Introduction
Coronary artery bypass grafting (CABG) is performed on at least half a million U.S. citizens annually, providing relief from angina and other symptoms of coronary artery disease. Improvements in anesthesia and surgical techniques have meant that older people can now undergo this operation. It's been known for some time that this type of surgery is accompanied by a temporary decline in mental performance (or cognitive function) in a number of patients. Depending on how this is measured, rates between 35% and 80% of patients have been quoted. The decline measured on leaving hospital generally improves over the next 6 months in most people. Now physicians at Duke University have examined mental performance in bypass surgery patients five years after their operations. At first sight, the results are somewhat disturbing.
Method
261 patients who had bypass surgery were studied. A battery of tests of their mental function were done before surgery, at the time of hospital discharge, and then 6 weeks, 6 months, and 5 years later. Four mental ability areas were tested: verbal understanding and memory, orientation in space, powers of concentration and attention, and visual memory. To get an overall figure, each person's 4 scores were added together to provide a "composite cognitive index".

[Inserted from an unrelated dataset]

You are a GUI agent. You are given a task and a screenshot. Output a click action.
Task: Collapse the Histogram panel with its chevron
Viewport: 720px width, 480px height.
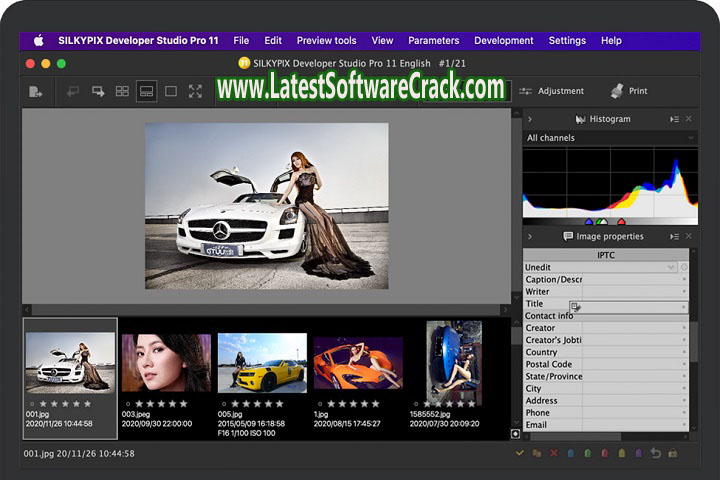pyautogui.click(x=530, y=119)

A calculated fixed difference from the average score (called a standard deviation) was used to define a decrease in mental performance. A drop of one standard deviation amounted to a decrease in performance of about 20% in the particular area being tested.

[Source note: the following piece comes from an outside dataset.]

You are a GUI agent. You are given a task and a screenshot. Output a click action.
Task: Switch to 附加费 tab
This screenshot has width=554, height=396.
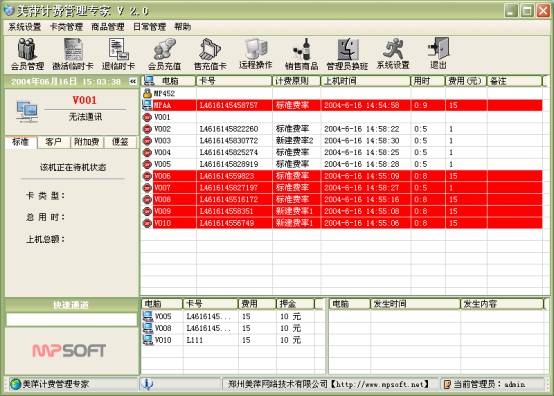coord(87,142)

Only 172 of the 261 bypass patients provided full test data at all five time points. This was because of the physicians couldn't reach some of them, while others were too ill or had died. The average age of the subjects was 61, and most of them (72%) were men.
Results
On discharge from hospital, a reduction in mental performance, as defined above, was found in 53% of the participants. By 6 weeks, the situation had improved - only 36% had reduced mental performance, and by 6 months this number had dropped to 24%. However, the 5-year results showed that as many as 42% of the subjects had a decline in mental functioning.

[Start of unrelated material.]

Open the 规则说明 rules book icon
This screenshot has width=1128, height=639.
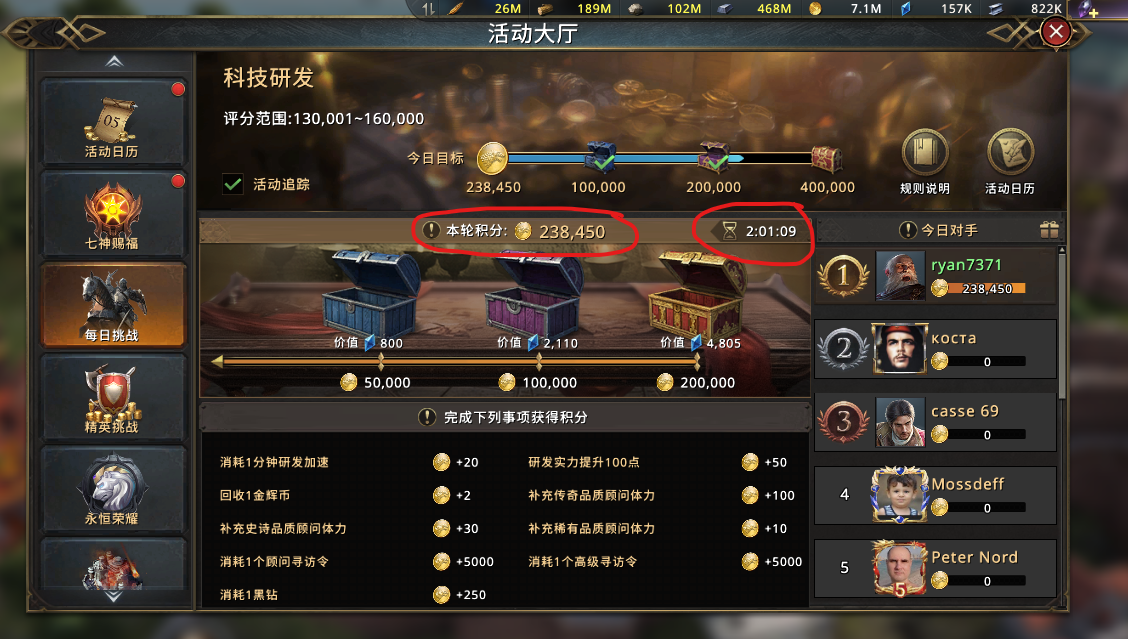coord(925,152)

The participants were then analyzed as two different groups - those who showed a reduced mental performance at discharge, and those who did not. In the first group, the 5-year scores were found to be similar to the discharge scores, in spite of the apparent improvements at 6 weeks and 6 months. On the other hand, in those patients without any sign of reduction in mental performance at discharge, their scores at 5 years were about equal to their pre-operative scores.
Further analyses were done to see what could possibly predict a less-than-satisfactory outcome. The Duke physicians found that older people, those with a lower level of education, those with higher mental performance scores before surgery, as well as the those with a decline in performance at discharge, were all at greater risk of decreased mental function 5 years later. (There was a suggestion that poor heart function (decreased left ventricular ejection fraction) was more common in those who later had cognitive decline, but this was not a significant finding.)
Conclusions
What do these results mean? First, it seems likely that the reduced, or 'better', rates at 6 weeks and 6 months were because the subjects learnt how to answer the test questions better.
Second, we must realize that there was no control group in this survey. In other words, we don't know how many 61-year-olds would have a 20% decline in mental performance over 5 years even if they didn't undergo bypass surgery.
Short-term reduction in mental performance has been reported before in elderly people having non-heart surgery, and this can persist in up to 10% of them for at least two years. In other words, the findings in this study are not exclusive to heart bypass surgery.
The authors of the study aren't sure what's the cause of this apparent side-effect of bypass surgery. Is it because of reduced oxygen reaching the brain during surgery, because of the techniques used, or is it due to small fragments of thrombus breaking off during surgery and blocking small arteries in the brain? Perhaps it's a combination of both? Studies are under way to see if the it's possible to modify or avoid one or other of these possible causes.
We should not be panicked into rejecting coronary artery bypass surgery, which is clearly a most effective way of relieving severe coronary artery disease. A 20% reduction in mental functioning over 5 years in a proportion of patients may not, in fact, impact enormously on their quality-of life, compared to the crippling angina or heart failure they might otherwise suffer.
For people who do experience a significant decline in mental function after surgery, there are steps that can be taken to help restore normalcy, or at least prevent further deterioration - modifications in lifestyle (no smoking, less drinking, more exercise), diet, and medications.
Further studies must be done to determine the full extent of the problem, and to test improved anesthetic and surgical techniques that may help reduce this side-effect of an otherwise valuable procedure.